La richesse du disque tient aussi à sa dimension collective. Davi Fonseca, Marina Nemesio, Tori et Zé Ibarra rejoignent Ítallo, tandis qu’une large formation réunit notamment Domenico Lancellotti, Thomas Harres, Julia Guedes, Nyron Higor, Frederico Heliodoro, Igor Pimenta, Paulo Sartori, Paulo Franco, Paulo Novaes et Leandro Floresta. Cette abondance ne gomme jamais la parole centrale : elle lui construit plusieurs maisons.
« CATATAU » parle autant de création que de conditions de création. Comment écrire lorsqu’il faut travailler pour vivre ? Quelle place accorder à la chanson dans un système qui traite l’art comme une activité décorative ? Ítallo répond par l’existence même du disque. L’artiste n’est pas une créature séparée du salarié, du voisin, du supporter ou de l’amoureux. Il est précisément celui qui transforme ces vies ordinaires en langage commun.

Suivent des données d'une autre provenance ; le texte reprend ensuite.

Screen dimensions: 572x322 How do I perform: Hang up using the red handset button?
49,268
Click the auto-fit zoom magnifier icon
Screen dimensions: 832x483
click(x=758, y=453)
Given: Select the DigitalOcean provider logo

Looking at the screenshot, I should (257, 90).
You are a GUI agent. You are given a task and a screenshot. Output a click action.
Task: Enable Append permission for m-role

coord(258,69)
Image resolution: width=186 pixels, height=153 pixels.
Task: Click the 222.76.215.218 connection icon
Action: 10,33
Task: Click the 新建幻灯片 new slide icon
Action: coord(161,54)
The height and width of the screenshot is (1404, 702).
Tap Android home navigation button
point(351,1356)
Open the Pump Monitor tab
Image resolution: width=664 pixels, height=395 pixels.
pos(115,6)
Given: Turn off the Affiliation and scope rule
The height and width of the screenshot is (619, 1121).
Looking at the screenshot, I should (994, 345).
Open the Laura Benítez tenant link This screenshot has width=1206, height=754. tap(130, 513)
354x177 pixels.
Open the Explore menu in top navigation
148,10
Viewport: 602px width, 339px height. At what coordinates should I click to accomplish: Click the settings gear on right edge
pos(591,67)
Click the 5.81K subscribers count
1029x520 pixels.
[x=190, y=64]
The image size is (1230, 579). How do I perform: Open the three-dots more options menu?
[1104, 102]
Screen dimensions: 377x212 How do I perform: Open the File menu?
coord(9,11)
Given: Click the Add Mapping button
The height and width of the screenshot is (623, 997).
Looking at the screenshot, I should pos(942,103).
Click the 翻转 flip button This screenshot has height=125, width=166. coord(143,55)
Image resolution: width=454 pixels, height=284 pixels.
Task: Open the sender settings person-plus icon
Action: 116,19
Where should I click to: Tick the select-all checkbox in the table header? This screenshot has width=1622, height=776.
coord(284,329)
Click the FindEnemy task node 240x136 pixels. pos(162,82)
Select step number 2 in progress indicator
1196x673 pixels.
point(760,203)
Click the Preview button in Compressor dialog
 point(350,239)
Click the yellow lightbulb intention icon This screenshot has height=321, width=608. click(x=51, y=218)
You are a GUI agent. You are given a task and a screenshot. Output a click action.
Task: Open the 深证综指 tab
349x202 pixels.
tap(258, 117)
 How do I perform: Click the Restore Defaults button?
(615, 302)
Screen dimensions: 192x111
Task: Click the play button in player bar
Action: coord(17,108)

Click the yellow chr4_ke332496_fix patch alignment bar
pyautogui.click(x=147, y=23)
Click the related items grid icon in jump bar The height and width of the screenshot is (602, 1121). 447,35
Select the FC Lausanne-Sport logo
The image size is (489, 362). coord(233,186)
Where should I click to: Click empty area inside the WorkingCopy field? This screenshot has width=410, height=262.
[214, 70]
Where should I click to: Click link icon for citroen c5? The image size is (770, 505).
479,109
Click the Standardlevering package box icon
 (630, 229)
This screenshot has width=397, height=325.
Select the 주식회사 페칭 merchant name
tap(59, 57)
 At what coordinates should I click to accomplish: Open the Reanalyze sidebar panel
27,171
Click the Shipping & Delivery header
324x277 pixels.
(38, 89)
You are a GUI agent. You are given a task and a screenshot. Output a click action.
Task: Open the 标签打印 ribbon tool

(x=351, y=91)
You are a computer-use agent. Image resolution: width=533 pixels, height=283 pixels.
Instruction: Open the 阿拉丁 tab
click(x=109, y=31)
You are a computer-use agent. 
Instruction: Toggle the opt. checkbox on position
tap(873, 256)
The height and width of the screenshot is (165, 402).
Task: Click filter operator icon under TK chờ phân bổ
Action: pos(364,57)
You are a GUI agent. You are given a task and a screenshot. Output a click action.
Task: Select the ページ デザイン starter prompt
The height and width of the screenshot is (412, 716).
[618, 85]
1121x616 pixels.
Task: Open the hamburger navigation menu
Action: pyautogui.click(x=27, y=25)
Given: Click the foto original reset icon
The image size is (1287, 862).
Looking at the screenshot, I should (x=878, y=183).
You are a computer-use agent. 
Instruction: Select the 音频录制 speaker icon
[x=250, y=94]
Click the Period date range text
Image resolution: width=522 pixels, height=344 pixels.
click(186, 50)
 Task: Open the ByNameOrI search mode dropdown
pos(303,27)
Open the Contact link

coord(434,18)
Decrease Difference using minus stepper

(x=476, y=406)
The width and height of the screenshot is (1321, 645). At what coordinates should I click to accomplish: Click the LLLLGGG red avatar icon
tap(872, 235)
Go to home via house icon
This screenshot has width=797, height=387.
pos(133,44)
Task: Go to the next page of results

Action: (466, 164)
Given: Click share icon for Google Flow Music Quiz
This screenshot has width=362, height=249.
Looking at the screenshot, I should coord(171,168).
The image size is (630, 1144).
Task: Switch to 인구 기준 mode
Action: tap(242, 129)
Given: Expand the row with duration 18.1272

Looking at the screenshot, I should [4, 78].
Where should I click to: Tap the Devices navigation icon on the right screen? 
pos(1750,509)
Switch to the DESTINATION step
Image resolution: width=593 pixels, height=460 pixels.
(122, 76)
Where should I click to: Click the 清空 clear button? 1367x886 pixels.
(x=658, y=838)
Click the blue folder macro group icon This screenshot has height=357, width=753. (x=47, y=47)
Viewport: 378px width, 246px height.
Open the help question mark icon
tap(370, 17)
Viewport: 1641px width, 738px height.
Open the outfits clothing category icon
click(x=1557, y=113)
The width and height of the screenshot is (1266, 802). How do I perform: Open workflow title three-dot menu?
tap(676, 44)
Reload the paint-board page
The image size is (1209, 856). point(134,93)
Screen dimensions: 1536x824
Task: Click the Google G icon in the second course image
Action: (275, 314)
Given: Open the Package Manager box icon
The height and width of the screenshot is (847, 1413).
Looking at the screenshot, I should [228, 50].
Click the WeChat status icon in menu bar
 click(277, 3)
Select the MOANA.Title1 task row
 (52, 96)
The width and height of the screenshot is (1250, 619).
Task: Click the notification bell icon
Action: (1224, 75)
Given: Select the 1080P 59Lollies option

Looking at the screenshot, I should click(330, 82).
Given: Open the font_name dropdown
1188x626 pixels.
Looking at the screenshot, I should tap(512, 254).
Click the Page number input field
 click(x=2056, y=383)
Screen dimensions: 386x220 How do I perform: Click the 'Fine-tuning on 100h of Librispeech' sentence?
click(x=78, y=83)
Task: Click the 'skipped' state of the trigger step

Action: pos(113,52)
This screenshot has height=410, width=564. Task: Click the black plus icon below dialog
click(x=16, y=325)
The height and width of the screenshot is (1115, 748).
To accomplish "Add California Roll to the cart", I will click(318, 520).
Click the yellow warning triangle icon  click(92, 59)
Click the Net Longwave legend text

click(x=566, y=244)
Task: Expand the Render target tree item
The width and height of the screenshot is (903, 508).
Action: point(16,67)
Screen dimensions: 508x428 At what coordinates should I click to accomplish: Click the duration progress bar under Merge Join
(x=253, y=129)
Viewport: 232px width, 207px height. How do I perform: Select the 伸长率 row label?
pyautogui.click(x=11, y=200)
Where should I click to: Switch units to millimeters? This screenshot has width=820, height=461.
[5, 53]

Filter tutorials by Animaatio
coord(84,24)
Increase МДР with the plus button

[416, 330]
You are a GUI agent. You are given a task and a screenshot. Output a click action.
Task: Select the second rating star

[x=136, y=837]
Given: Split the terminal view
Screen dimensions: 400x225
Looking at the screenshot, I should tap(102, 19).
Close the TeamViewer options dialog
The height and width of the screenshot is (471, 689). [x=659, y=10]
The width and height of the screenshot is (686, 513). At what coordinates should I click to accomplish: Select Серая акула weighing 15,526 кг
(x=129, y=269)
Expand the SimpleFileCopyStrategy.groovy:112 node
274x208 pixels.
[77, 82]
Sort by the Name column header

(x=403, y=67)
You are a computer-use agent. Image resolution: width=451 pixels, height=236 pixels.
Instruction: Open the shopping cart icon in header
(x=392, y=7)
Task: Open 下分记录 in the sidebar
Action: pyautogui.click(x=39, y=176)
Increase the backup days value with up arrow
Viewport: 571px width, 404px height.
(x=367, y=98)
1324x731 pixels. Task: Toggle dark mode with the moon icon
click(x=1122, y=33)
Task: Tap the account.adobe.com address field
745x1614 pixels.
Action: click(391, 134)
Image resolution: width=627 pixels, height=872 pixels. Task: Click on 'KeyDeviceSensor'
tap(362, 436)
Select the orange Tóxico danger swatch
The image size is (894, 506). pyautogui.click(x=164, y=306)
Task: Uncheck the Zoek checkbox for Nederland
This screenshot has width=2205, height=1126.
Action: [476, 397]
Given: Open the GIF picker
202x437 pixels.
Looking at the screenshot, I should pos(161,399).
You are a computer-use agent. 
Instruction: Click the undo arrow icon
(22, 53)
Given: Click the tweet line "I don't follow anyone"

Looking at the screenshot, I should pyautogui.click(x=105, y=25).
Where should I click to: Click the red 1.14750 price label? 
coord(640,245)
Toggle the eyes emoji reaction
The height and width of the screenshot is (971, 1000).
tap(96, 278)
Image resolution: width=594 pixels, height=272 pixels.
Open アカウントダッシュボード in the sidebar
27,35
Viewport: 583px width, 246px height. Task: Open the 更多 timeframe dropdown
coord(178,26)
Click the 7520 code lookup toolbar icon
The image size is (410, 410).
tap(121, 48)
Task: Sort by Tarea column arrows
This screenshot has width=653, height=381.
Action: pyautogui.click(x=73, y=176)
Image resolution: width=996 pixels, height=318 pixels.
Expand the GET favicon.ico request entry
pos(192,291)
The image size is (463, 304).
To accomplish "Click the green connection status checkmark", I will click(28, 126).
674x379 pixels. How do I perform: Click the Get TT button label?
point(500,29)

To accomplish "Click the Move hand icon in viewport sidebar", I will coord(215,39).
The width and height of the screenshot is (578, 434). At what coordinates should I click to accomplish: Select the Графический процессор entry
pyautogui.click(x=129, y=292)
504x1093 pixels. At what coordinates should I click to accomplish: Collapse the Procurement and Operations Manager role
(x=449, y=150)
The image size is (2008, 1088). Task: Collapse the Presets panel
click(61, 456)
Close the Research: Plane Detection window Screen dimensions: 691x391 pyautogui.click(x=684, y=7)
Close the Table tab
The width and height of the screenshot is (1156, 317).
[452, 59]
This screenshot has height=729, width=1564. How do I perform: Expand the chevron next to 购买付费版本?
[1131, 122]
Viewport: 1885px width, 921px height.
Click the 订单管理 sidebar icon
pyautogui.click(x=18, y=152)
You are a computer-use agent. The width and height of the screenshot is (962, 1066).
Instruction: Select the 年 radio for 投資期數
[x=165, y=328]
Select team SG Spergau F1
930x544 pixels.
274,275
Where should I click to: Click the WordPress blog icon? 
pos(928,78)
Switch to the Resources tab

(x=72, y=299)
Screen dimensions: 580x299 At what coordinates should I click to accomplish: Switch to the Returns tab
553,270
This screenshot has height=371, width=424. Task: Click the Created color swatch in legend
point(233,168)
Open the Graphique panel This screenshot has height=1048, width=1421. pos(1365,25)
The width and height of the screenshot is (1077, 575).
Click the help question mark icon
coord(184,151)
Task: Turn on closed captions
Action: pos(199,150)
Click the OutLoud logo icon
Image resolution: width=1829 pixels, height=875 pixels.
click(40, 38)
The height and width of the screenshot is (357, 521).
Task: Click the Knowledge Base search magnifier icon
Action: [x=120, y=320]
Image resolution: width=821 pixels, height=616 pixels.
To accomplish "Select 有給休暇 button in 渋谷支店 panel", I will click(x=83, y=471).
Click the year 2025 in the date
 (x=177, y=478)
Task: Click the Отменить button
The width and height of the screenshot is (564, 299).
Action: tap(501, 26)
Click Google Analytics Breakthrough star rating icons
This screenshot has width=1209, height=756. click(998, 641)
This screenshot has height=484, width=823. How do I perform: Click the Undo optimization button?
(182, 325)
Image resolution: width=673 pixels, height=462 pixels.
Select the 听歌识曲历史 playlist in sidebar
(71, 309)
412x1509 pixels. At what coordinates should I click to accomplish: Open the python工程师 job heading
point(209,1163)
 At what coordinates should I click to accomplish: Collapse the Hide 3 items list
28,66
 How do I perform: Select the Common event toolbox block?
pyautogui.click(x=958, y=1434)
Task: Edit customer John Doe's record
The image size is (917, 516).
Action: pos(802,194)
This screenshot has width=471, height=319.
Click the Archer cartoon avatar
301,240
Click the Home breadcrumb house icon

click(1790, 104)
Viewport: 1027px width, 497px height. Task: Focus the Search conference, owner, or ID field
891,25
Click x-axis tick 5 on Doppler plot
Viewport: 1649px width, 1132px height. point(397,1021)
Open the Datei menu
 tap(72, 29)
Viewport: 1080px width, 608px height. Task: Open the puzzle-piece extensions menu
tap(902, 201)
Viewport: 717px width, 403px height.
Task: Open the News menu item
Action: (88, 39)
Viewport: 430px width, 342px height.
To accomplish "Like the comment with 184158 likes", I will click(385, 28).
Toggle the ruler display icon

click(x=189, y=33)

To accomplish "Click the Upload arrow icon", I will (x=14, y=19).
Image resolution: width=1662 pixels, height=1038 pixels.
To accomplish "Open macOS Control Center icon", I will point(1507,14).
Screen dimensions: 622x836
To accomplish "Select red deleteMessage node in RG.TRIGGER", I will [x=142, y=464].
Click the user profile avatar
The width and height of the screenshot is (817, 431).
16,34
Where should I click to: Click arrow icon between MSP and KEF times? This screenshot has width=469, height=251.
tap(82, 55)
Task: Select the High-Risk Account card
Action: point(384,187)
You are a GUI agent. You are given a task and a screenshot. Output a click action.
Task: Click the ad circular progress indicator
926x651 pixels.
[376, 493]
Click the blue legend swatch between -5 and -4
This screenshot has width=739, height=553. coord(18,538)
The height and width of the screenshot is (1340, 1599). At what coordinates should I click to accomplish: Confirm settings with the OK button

Ítallo França signe ainsi un album généreux, politique sans devenir doctrinaire, littéraire sans perdre la rue. Un disque où le Brésil n’est jamais réduit à une carte postale exotique ni à une succession de catastrophes. Il apparaît dans toute sa densité : drôle, blessé, amoureux, épuisé, contradictoire.
Un catatau de choses à vivre, donc. Et treize chansons pour tenter de ne rien laisser disparaître.